Rather overshadowed by events at the Conservative Party conference in Manchester last week, I wrote, was a line in George Osborne's speech which could mark the start of a long overdue political transformation in Britain.
The Chancellor acknowledged that a decade of environmental laws had been piling unnecessary costs on households and companies, adding that Britain was not going to save the planet by putting ourselves out of business.
He was referring in particular to the Climate Change Act, famously passed by the House of Commons in October 2008 by 463 votes to three, even as the snow was falling outside. By the Government's own estimate, it would cost £404 billion to implement – £760 per household every year for four decades.
And now … in a magical feat of which Houdini would be proud, it is suddenly transformed intoLabour's Climate Change Act.
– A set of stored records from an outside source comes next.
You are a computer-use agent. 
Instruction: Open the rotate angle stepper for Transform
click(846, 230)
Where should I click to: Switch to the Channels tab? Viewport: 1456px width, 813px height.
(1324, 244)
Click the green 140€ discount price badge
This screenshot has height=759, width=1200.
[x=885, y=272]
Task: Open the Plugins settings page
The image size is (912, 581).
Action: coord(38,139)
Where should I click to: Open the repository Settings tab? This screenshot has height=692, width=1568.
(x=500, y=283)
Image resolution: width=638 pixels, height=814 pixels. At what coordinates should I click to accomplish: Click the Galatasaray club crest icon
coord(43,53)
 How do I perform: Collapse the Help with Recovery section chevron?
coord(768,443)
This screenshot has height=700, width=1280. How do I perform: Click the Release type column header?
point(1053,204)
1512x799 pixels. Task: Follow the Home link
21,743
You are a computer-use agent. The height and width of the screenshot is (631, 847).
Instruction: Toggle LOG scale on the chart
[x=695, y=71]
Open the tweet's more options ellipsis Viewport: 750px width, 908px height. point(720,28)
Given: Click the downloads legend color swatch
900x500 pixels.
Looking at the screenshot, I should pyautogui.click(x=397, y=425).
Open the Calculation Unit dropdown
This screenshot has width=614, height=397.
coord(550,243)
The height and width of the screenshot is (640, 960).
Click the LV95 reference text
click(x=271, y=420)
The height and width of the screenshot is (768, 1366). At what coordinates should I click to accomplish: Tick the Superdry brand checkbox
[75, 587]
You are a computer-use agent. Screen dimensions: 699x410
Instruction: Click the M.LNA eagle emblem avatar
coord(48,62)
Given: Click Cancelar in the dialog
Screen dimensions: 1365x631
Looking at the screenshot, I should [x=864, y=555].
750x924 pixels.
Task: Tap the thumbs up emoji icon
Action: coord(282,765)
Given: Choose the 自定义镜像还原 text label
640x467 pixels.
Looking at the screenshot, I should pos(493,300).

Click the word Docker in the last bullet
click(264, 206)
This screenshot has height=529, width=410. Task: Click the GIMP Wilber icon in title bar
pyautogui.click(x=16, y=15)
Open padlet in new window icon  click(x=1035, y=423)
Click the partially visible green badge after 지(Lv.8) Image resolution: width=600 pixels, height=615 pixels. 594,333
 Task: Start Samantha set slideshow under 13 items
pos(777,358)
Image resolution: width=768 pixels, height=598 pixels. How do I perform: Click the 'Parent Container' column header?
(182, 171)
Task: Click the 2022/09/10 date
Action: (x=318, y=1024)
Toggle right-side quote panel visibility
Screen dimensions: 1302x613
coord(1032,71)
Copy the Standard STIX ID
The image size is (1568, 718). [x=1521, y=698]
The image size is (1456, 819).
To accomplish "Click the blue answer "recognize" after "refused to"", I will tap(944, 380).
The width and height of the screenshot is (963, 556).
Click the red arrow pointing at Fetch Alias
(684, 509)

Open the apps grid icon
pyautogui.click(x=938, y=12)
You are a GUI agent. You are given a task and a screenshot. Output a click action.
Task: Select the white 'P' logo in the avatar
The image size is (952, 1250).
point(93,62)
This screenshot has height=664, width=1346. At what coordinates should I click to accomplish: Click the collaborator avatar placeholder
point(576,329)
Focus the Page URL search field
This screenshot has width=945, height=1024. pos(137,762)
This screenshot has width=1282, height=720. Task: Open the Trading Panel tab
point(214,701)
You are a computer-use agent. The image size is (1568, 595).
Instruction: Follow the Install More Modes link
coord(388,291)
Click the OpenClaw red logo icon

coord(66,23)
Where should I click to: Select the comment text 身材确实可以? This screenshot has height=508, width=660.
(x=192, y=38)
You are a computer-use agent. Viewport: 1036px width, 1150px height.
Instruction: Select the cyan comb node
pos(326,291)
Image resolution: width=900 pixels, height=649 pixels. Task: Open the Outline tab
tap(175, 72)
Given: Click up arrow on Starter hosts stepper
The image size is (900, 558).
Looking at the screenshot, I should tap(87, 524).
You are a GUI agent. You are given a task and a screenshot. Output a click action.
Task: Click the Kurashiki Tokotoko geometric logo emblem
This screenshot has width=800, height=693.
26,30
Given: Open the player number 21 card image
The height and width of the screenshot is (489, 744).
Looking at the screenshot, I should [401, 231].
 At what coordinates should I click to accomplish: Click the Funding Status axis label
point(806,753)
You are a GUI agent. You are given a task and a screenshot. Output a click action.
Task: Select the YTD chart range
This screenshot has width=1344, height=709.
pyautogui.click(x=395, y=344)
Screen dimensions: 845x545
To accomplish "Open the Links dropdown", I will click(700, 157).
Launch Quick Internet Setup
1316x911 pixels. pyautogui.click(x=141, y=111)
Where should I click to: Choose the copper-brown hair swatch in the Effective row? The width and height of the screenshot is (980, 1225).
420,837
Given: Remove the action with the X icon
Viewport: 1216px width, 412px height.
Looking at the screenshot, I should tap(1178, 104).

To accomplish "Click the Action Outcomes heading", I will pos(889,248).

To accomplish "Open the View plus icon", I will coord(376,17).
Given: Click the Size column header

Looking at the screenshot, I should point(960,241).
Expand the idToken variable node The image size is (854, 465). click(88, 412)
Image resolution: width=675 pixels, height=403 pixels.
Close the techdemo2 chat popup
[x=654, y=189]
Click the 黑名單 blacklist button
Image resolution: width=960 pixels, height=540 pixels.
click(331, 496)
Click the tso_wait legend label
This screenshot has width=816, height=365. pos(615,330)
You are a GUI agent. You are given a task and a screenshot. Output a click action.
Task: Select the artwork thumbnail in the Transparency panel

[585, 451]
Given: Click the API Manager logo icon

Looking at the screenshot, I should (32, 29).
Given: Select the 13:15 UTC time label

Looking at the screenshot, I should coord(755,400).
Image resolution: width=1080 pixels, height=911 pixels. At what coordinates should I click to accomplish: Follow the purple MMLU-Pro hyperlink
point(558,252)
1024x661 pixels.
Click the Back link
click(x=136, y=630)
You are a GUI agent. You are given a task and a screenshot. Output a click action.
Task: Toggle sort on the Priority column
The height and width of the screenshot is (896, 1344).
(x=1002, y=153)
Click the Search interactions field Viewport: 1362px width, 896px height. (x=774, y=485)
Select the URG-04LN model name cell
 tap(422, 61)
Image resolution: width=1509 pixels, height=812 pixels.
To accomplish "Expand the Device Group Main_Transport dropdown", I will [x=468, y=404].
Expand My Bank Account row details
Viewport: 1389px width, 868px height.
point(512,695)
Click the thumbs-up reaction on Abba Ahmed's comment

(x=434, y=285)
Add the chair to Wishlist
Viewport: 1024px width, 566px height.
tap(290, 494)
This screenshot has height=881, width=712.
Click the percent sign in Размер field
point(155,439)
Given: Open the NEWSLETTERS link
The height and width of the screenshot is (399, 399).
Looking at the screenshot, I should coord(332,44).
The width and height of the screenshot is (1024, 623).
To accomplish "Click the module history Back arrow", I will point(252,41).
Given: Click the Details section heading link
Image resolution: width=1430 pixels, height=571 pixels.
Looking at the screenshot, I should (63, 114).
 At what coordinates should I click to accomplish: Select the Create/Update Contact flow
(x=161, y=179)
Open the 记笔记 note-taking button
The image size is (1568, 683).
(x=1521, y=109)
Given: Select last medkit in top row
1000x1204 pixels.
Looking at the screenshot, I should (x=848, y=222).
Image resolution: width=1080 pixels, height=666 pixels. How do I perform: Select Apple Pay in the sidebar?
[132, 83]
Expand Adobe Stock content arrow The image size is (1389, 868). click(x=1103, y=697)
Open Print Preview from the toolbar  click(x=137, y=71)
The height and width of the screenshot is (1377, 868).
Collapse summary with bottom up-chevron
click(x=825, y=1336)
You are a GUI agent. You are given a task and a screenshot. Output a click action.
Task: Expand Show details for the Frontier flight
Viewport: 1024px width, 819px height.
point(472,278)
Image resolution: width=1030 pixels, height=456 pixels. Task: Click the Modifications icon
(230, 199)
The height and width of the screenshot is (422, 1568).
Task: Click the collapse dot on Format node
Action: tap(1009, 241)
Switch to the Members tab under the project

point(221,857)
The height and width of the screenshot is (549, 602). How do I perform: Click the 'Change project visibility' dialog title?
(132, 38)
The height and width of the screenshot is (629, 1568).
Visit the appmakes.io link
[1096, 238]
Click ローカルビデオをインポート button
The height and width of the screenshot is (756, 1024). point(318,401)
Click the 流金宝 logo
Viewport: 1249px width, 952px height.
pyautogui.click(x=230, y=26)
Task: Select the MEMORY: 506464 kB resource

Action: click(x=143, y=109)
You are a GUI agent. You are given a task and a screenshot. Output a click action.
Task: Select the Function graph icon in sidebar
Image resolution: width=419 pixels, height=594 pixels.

"The real need", says the ghastly Osbnorne, "is not to have these absurd commitments and then have to run around bribing vulnerable businesses at taxpayers' expense so as to prevent them from closing down or leaving the country – it is to amend the [emissions] targets".
"We must make it quite clear that we are not going there if the rest of the world isn't. Under Labour's Climate Change Act, the Government is legally bound to cut emissions 35 per cent by 2022 and 50 per cent by 2025".
There is something unutterably tacky about party politicians. Such is the grip of their low-grade tribalism that they cannot even admit to themselves that something they supported – almost unanimously – was a crock of horse manure.
We do, of course, welcome the Damascene conversion, but do they really think we are so stupid that we don't remember The Boy's commitment to being the greenest government ever?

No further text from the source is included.